> _PROMPT_: Only lines with the word "page" belong in the answer; copy them from the records below.

> _Source records_:
--

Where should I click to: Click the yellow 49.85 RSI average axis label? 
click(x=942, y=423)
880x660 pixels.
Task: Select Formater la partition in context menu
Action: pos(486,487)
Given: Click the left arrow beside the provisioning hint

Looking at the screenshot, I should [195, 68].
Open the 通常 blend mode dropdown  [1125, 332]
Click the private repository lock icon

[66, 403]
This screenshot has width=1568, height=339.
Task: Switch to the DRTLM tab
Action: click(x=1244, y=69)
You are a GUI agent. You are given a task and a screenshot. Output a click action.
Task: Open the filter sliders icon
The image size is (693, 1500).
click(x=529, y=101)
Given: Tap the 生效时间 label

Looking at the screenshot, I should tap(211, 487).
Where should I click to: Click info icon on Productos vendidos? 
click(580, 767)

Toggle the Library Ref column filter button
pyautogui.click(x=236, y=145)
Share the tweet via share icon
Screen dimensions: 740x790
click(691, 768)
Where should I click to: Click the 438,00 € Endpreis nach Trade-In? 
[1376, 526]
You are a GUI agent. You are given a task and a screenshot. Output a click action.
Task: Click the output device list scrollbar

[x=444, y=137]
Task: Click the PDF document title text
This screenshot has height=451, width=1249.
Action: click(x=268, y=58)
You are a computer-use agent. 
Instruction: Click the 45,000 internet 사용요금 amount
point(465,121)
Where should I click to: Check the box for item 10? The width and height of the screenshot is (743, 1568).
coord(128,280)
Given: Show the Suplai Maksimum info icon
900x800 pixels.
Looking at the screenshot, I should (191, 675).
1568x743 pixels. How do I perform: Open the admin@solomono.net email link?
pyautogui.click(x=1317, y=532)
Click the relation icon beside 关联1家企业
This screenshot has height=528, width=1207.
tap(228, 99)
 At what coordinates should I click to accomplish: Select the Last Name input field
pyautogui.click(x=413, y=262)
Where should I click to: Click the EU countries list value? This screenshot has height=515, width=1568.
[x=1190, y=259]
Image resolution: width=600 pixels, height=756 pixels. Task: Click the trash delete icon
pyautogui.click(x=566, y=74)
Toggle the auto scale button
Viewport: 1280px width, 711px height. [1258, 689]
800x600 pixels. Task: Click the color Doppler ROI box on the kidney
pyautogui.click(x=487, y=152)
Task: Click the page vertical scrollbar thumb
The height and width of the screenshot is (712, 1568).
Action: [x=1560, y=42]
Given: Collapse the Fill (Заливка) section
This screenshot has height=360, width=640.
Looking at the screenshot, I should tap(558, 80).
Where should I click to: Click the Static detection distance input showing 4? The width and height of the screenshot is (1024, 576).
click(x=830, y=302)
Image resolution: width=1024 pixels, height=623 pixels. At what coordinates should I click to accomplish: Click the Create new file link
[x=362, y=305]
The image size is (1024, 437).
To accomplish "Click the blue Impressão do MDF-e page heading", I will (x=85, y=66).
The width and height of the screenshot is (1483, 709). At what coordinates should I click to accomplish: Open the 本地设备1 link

--

> _OUTPUT FOR THIS EXERCISE_:
Task: Click the page vertical scrollbar thumb
To accomplish "Click the blue Impressão do MDF-e page heading", I will (x=85, y=66).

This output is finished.